● DESCRIPTION OF THE TASK: Return the count of lines in the following records that include "Given", and nothing more.

● Stored records:
- - - - -

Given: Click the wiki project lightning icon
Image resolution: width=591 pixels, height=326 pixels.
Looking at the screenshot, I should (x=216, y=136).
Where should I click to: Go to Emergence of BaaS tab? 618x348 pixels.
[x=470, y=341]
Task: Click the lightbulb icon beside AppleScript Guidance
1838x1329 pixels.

- - - - -

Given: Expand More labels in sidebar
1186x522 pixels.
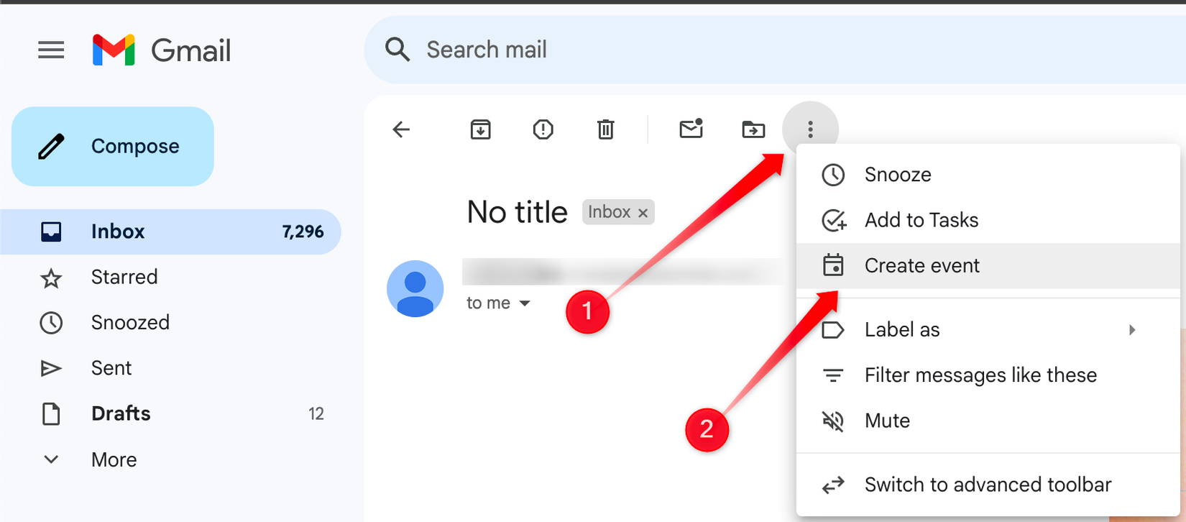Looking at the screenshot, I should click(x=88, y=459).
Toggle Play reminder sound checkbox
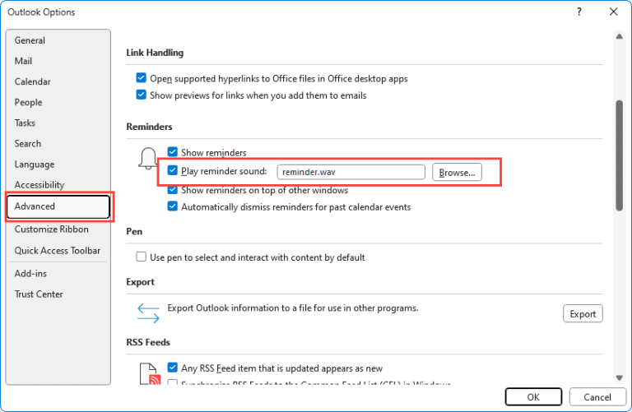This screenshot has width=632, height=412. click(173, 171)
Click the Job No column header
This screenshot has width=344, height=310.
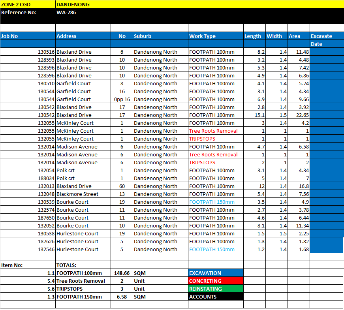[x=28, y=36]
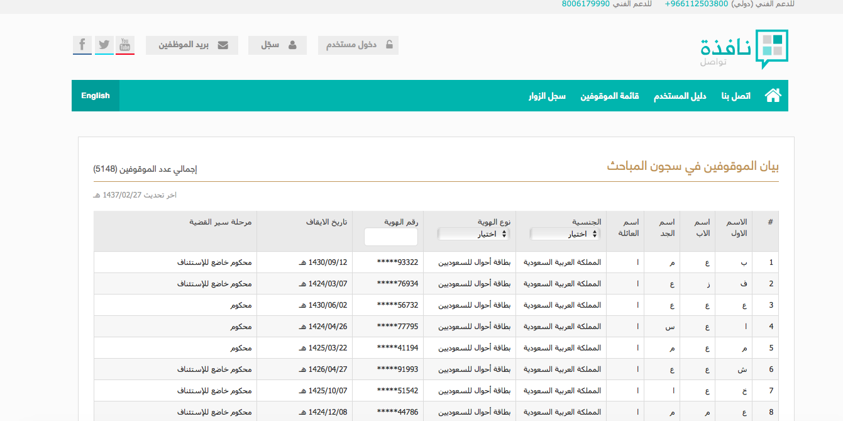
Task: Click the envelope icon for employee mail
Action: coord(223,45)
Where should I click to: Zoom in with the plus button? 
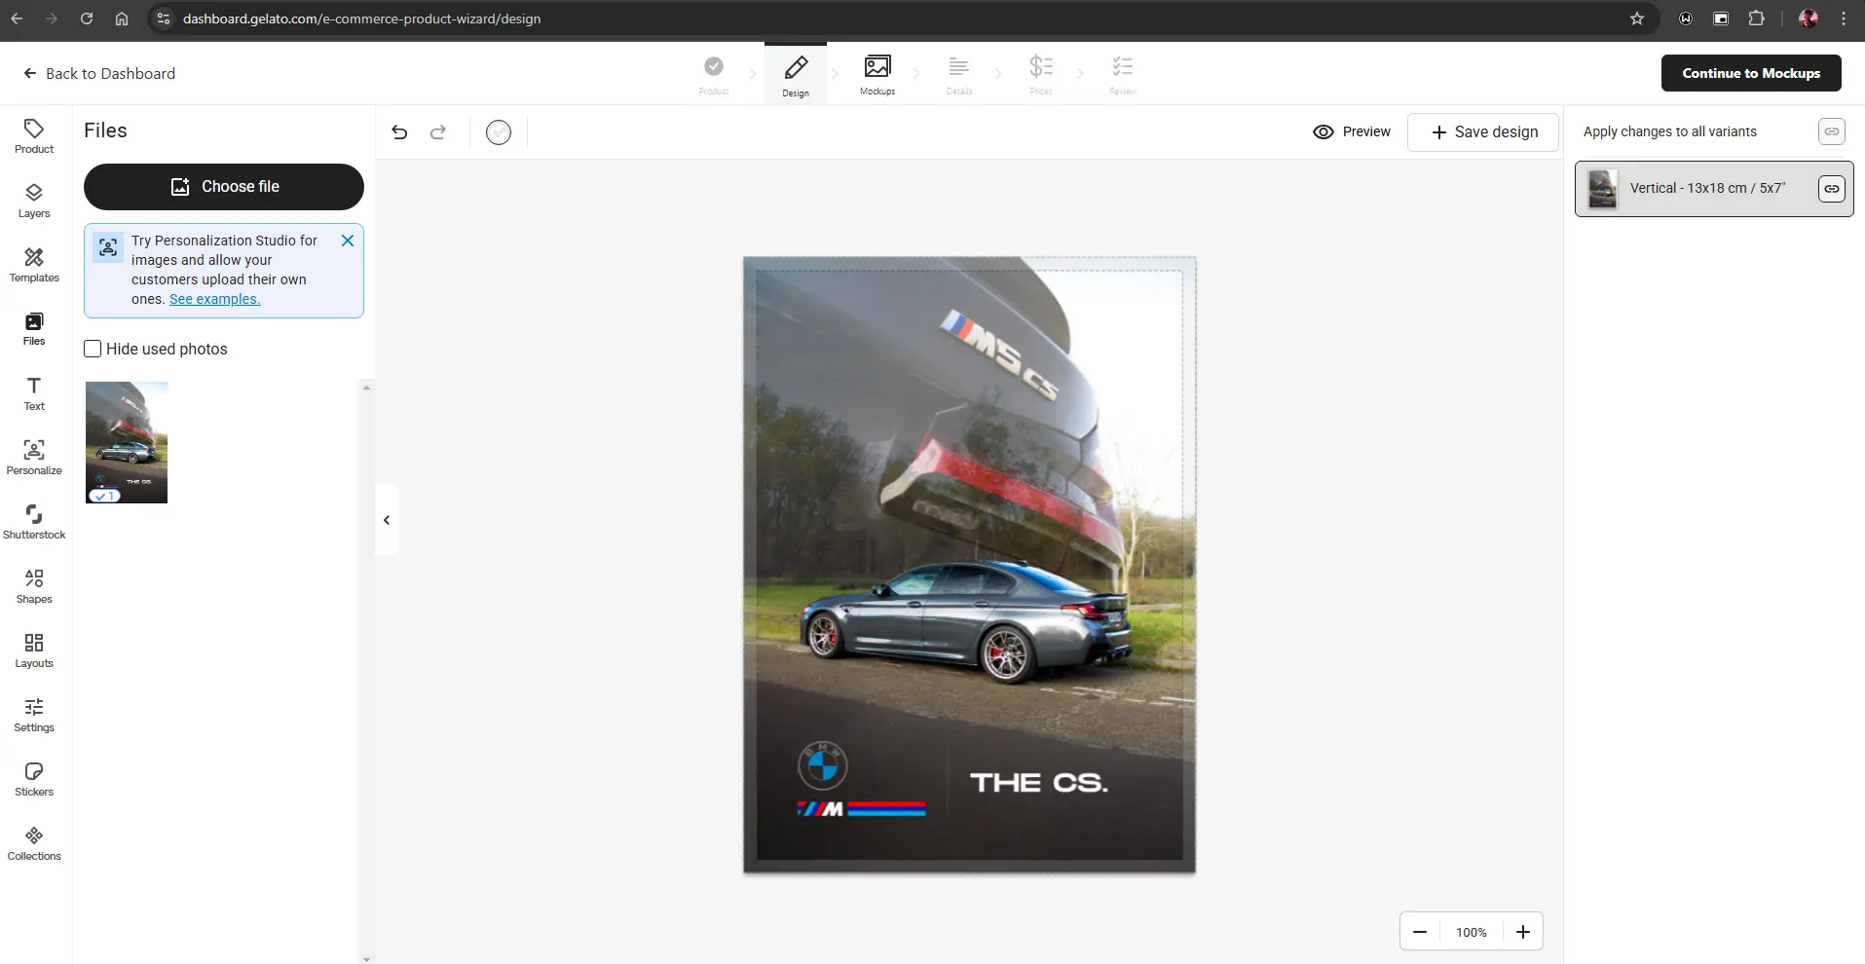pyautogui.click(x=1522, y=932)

- - - - -

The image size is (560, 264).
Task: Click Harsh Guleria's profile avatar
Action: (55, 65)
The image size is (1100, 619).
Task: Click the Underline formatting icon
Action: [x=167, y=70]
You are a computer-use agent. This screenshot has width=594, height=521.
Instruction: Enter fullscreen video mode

- - - - -

● EXERCISE SOLUTION: 2